Records for locating described items:
--------------------------------------------------
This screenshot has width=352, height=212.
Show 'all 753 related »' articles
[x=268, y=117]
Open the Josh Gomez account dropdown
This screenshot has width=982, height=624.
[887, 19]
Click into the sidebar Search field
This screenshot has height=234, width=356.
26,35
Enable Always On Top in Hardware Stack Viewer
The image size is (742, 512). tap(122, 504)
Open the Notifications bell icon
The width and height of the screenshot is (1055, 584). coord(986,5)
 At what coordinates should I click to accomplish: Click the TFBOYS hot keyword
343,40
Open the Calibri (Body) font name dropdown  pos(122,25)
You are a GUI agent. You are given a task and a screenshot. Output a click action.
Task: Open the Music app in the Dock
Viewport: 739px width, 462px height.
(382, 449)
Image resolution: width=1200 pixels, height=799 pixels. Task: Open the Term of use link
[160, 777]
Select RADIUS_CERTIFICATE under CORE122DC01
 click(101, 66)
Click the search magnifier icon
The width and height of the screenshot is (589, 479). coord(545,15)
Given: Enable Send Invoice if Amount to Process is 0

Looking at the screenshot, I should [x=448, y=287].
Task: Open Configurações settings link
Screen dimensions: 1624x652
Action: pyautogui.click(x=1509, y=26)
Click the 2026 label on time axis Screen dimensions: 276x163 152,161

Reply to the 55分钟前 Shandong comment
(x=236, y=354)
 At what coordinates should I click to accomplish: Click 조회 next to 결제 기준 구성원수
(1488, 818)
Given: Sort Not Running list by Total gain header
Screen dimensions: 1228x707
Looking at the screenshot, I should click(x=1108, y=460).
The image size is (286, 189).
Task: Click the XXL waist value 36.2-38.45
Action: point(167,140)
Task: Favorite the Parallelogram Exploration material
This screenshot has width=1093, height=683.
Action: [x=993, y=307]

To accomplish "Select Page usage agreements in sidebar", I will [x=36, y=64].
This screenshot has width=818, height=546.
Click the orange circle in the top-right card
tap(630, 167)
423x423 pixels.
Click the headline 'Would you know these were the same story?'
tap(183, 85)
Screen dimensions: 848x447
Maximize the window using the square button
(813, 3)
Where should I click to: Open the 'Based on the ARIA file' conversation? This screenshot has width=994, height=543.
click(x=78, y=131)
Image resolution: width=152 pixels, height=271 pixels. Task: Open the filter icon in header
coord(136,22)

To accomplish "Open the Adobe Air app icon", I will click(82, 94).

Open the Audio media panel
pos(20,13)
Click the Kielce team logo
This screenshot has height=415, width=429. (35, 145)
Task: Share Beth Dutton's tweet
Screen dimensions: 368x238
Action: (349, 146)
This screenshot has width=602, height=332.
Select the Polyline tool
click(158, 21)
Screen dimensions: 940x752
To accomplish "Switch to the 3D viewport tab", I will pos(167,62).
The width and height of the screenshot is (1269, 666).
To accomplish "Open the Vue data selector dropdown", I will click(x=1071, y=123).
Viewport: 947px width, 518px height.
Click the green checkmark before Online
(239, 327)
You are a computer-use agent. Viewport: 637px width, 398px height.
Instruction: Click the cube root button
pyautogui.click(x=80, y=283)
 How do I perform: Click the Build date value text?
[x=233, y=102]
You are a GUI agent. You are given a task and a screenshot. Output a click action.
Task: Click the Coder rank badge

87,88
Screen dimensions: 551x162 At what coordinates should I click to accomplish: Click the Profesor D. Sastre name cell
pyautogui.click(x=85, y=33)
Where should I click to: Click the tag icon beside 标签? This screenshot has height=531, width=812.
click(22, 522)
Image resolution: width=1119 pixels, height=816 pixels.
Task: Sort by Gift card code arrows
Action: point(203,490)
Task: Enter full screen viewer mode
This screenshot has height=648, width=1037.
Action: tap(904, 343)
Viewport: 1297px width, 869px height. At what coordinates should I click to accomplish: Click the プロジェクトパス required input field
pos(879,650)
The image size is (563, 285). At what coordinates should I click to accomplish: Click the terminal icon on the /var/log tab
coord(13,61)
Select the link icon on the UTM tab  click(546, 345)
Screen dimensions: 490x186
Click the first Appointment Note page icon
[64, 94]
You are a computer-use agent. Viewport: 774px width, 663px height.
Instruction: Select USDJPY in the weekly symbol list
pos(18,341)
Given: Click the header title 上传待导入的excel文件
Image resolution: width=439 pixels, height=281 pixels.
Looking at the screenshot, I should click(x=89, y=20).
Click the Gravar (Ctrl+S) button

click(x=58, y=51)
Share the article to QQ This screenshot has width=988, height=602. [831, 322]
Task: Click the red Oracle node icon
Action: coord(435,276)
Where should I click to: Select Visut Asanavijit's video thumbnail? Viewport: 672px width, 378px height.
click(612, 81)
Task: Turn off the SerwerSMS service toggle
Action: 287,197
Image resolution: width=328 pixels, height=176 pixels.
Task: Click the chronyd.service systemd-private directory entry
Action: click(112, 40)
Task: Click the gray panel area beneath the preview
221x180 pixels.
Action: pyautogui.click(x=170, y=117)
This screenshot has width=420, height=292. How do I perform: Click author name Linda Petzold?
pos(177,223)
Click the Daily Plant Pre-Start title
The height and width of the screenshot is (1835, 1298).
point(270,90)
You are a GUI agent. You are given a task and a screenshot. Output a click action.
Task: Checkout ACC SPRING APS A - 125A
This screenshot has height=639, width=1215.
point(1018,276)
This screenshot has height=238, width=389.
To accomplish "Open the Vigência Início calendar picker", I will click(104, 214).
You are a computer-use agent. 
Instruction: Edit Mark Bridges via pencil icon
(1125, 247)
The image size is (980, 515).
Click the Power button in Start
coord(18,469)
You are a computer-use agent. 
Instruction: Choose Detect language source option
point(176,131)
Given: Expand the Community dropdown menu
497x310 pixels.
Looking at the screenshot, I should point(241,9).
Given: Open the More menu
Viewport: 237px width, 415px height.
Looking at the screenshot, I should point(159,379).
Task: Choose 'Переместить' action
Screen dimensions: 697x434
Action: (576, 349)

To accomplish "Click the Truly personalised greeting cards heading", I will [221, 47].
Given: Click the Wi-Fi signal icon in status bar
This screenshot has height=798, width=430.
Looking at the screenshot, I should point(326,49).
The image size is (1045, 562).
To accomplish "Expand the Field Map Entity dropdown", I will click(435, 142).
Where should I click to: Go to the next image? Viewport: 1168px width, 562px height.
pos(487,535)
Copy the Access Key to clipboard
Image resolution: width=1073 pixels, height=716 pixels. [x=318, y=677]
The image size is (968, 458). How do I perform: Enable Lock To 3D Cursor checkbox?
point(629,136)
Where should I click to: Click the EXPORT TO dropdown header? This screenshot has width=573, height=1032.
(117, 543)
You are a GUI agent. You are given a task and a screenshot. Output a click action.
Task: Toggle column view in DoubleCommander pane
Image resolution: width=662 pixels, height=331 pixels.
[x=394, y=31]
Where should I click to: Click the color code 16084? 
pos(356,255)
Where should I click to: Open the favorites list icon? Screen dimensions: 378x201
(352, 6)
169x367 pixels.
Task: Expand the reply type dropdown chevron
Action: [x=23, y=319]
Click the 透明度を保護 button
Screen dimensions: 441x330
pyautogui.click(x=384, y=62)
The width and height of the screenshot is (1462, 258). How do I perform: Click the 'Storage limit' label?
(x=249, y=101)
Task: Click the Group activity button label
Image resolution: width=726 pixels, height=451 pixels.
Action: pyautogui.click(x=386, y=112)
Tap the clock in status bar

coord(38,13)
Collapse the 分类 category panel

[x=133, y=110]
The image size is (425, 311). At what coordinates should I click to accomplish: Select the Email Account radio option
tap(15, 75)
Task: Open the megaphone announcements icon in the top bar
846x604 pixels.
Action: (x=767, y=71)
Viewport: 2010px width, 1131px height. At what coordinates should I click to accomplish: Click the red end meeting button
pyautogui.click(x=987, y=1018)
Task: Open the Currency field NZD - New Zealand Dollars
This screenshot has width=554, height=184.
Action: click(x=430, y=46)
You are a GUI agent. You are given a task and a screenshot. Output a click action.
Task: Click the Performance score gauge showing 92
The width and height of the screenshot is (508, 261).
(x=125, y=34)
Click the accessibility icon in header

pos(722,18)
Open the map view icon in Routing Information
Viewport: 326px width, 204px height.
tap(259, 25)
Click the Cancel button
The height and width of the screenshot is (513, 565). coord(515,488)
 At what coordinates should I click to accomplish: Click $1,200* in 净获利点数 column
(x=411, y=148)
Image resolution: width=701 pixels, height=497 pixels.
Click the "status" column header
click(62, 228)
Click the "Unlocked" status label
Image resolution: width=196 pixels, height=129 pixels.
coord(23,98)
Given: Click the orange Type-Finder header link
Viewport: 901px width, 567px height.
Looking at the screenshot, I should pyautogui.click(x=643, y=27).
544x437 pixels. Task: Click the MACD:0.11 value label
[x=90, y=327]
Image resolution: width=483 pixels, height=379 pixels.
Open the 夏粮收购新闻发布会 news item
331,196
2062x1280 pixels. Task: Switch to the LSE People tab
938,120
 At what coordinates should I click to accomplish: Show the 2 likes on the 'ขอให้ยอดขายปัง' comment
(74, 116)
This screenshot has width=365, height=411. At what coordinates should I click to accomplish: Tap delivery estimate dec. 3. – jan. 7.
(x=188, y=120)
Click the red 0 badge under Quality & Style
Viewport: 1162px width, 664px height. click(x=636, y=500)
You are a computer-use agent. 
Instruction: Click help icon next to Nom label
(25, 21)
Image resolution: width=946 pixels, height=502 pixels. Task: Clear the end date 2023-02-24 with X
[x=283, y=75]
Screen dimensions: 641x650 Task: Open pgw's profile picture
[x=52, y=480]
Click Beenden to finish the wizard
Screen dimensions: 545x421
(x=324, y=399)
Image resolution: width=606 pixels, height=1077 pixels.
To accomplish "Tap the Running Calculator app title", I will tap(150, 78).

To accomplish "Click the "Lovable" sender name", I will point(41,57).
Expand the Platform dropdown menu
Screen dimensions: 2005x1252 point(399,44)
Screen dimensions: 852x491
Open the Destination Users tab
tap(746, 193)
--------------------------------------------------
[JOB]: Copy the records from the line "Click Beenden to finish the wizard" through the end, changing "dropdown menu" to "drop-down list" and leaving everything else as it is.

[SOLUTION]:
Click Beenden to finish the wizard
Screen dimensions: 545x421
(x=324, y=399)
Image resolution: width=606 pixels, height=1077 pixels.
To accomplish "Tap the Running Calculator app title", I will tap(150, 78).

To accomplish "Click the "Lovable" sender name", I will point(41,57).
Expand the Platform drop-down list
Screen dimensions: 2005x1252 point(399,44)
Screen dimensions: 852x491
Open the Destination Users tab
tap(746, 193)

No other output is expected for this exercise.